Dr ZHAO Xin, Member of the Research Institute for Intelligent Wearable Systems (RI-IWEAR), and her team developed artificial cilia that help to preserve the sensitivity and bioactivity of a growth factor protein, bone morphogenetic protein-2 (BMP-2), for tissue engineering.
In the field of biomedical engineering, the restoration of damaged tissues requires the immobilisation of proteins onto tissue surfaces. However, scaffolding remains a great challenge in tissue engineering. To address this issue, the team developed a stable and soft surface modification strategy. BMP-2 (a growth factor) was covalently immobilised onto poly glycidyl methacrylate (PGMA) polymer brushes which were grafted onto substrate surfaces (of gold, quartz glass, silica wafer, or common biomaterials).

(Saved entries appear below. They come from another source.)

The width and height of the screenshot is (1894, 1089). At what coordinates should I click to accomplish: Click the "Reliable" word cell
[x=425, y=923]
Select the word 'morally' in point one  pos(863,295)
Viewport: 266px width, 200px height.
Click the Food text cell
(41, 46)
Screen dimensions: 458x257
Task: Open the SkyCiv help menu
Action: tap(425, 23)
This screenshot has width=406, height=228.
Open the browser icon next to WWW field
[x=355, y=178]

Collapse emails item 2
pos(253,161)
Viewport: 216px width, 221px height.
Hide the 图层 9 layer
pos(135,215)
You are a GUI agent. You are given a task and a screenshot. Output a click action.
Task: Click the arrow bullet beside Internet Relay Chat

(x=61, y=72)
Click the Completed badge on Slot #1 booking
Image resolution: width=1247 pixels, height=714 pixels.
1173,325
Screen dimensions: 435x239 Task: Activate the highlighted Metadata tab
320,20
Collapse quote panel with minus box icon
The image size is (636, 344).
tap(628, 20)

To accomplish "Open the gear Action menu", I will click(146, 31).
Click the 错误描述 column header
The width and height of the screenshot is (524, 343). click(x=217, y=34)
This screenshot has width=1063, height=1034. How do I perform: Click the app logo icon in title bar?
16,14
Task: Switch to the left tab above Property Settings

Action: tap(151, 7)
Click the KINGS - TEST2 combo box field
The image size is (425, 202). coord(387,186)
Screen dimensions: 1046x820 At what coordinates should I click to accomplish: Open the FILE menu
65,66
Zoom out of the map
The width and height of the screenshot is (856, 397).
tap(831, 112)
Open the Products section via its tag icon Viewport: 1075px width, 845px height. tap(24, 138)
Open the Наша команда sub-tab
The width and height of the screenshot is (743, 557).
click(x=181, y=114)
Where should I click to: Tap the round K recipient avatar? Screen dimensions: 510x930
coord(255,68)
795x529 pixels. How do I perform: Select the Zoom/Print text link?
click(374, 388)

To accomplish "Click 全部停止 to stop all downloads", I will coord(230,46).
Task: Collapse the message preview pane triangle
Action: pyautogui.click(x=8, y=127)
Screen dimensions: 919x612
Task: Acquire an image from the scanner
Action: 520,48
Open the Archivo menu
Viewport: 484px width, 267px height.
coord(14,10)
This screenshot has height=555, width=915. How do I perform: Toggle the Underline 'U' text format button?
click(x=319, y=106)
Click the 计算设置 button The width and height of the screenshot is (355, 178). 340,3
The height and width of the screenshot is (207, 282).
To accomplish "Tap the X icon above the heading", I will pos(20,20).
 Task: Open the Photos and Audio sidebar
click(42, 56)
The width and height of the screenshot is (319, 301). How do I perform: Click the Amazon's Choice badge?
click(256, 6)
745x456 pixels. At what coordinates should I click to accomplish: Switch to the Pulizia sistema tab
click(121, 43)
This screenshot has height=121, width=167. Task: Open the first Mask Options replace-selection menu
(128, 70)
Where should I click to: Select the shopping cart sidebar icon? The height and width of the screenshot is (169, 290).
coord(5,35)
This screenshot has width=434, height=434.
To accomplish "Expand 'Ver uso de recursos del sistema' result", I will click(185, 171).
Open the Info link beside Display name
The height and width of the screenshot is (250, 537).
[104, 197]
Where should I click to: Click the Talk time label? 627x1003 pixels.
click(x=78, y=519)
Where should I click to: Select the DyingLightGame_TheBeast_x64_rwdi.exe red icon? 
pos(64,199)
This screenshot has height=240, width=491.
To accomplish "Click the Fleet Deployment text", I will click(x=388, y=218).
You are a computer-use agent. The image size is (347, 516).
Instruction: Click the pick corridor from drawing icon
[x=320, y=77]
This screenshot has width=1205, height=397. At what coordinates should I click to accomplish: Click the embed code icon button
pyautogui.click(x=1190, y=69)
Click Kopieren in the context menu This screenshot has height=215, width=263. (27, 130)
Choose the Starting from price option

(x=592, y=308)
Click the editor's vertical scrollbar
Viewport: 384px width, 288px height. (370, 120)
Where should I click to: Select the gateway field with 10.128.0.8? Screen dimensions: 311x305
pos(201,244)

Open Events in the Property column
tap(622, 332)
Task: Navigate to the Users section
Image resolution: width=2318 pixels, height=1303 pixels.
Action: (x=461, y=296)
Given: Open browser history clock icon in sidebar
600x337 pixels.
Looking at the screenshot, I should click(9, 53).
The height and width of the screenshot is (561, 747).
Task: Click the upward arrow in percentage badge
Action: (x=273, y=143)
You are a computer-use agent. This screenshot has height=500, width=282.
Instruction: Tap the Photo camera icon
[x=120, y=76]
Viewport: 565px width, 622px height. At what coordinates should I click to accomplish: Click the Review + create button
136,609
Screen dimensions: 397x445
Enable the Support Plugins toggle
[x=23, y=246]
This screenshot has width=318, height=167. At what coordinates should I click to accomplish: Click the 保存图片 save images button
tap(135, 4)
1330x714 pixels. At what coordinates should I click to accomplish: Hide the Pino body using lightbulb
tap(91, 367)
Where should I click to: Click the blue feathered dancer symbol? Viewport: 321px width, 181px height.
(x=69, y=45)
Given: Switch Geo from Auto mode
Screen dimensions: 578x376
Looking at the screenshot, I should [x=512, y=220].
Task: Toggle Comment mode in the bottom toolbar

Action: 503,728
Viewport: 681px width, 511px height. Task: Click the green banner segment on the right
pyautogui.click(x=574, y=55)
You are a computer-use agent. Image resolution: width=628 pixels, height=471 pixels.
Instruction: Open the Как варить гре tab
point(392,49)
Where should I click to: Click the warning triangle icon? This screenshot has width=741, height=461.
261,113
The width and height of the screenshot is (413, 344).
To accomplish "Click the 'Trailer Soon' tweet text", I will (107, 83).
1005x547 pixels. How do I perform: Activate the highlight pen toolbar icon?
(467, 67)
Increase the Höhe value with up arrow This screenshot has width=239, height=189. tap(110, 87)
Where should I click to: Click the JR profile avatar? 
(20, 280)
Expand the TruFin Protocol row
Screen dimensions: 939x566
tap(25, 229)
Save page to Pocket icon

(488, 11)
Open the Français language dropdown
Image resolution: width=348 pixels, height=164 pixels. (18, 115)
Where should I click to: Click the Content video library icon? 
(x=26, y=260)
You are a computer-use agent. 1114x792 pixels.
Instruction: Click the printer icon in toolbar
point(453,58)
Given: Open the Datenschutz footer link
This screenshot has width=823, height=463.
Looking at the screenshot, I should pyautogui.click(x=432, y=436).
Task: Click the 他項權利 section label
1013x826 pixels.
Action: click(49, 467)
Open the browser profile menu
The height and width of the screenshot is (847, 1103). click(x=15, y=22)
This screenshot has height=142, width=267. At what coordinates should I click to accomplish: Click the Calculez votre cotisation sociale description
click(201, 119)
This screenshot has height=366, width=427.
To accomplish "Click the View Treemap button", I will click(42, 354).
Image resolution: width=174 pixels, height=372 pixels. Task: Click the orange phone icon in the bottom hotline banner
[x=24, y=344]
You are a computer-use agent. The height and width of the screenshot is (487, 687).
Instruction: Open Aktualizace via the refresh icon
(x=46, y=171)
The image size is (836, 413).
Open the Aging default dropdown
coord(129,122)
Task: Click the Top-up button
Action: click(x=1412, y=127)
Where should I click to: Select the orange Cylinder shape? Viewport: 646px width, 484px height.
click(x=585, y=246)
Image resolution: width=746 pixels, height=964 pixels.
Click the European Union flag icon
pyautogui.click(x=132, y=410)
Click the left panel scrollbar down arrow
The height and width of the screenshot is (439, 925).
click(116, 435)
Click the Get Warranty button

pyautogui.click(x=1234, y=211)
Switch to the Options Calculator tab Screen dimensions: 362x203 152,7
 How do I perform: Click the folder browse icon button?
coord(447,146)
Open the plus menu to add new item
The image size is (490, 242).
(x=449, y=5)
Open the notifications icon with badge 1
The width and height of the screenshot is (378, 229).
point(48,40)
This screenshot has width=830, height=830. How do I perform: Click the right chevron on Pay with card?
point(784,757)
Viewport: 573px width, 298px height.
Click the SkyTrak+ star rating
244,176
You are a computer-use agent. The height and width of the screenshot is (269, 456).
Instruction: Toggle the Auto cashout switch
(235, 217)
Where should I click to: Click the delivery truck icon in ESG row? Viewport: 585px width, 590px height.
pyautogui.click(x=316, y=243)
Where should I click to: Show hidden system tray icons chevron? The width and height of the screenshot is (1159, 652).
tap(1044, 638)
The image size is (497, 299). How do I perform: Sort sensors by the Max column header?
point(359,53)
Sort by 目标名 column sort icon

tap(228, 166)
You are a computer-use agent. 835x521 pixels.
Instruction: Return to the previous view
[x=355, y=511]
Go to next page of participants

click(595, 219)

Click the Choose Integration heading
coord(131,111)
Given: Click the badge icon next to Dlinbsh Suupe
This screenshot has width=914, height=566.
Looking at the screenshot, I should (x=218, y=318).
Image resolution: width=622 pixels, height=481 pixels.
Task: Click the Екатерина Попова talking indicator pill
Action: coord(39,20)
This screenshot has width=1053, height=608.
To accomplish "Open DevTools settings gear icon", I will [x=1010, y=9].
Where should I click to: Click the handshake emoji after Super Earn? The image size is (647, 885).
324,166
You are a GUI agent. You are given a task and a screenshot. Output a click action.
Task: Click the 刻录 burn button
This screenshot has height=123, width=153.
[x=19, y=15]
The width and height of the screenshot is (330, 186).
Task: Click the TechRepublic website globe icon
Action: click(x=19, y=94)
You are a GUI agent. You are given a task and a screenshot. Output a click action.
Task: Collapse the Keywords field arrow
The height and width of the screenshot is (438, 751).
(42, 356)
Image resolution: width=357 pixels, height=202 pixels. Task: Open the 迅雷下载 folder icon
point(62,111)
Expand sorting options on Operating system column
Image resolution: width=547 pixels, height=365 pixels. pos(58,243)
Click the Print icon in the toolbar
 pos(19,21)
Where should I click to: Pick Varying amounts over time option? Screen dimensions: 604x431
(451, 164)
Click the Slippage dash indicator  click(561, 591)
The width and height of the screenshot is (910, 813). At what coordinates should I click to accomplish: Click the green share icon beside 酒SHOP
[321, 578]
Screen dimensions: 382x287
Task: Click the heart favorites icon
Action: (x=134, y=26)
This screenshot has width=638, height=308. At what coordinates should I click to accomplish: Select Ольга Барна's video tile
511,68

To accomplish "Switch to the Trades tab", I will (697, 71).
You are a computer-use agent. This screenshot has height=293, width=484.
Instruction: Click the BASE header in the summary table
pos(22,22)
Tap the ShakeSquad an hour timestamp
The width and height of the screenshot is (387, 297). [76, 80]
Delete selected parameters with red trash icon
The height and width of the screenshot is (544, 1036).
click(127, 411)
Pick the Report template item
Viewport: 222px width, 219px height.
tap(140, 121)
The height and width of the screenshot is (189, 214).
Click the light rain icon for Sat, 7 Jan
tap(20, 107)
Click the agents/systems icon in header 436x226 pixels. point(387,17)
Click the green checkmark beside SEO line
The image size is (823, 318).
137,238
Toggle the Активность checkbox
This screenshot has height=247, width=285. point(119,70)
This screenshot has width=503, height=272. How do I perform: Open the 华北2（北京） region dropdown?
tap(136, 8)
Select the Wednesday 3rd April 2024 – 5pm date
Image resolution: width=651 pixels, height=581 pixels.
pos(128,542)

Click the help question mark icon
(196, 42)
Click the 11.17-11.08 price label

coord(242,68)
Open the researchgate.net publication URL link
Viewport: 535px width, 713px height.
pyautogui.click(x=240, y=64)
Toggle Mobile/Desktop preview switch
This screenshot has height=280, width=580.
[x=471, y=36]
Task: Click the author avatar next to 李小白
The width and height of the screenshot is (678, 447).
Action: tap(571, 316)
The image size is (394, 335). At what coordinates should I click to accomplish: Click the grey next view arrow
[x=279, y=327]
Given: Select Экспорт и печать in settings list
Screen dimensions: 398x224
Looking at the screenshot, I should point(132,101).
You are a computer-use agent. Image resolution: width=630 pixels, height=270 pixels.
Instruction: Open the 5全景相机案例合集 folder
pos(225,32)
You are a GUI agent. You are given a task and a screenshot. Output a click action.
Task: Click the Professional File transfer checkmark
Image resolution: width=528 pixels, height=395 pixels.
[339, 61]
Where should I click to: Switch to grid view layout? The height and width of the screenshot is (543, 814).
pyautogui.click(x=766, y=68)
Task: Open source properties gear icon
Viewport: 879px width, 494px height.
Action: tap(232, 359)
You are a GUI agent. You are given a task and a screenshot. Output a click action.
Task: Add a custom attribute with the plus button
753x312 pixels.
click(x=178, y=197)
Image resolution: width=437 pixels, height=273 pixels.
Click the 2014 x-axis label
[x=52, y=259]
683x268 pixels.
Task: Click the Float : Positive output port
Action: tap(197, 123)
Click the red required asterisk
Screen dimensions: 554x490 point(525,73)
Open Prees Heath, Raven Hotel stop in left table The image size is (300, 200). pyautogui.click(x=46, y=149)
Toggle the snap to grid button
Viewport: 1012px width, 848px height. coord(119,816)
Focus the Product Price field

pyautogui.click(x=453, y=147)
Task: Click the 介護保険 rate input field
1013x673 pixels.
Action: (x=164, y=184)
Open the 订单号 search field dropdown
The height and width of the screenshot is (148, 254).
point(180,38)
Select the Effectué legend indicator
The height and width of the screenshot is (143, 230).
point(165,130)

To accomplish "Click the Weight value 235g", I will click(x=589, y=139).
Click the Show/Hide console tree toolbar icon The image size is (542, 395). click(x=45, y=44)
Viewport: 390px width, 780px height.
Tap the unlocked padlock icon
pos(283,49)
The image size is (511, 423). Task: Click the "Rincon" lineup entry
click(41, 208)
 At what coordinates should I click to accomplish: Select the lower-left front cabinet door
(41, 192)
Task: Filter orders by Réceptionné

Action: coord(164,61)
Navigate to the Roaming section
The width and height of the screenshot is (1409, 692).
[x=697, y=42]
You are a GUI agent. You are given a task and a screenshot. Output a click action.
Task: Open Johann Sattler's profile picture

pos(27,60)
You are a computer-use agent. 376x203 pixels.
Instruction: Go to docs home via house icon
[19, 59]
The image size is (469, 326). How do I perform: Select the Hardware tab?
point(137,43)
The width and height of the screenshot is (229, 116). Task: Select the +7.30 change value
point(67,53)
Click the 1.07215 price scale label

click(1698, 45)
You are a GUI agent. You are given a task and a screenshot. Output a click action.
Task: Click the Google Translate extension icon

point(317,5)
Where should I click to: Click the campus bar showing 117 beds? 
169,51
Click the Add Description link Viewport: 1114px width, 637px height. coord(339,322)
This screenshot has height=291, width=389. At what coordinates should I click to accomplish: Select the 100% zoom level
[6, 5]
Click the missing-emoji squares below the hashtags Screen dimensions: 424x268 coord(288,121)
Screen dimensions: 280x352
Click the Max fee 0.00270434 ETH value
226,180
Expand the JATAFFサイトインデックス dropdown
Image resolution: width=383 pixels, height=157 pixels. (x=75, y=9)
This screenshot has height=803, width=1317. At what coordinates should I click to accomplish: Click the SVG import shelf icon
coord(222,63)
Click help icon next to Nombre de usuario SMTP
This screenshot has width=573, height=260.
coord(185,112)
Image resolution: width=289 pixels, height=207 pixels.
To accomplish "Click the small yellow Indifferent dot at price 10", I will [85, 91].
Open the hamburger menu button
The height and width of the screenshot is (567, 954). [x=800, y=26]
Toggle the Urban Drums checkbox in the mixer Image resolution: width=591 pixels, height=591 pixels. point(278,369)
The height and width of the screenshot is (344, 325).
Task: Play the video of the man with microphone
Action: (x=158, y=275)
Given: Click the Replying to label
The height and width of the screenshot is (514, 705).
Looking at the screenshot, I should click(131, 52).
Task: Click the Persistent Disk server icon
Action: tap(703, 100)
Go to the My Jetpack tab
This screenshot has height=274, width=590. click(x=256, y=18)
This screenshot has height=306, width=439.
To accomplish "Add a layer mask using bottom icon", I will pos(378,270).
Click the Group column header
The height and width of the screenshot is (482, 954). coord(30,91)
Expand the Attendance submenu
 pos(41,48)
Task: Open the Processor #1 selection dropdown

This surface modification method is simple, fast, gentle, and provides stability to the loaded protein due to cilia motility (i.e., the ability of cilia to beat in a coordinated manner to generate a directional fluid flow along cell surfaces). The study yielded three important observations. First, the immobilised BMP-2 (i-BMP-2) on the surface of the PGMA polymer brushes exhibited excellent bioactivity (⁓87% of the bioactivity of free BMP-2 in vitro, and 20–50% higher than scaffolds with free BMP-2 in vivo). Second, the conformation and secondary structure of i-BMP-2 were well-preserved after covalent immobilisation and ethanol sterilisation. Third, i-BMP-2 arranged in a pattern of nanolines (PGMA-poly (N-isopropylacrylamide)) exhibited approximately 110% of the bioactivity of free BMP-2.
In sum, the strategy is a superior alternative to conventional protein covalent immobilisation strategies in terms of both bioactivity preservation and therapeutic efficacy. In the long run, PGMA polymer brushes can be used to modify the surfaces of different tissue-engineered scaffolds, thus facilitating the in-situ immobilisation of growth factors and, hence, tissue repair.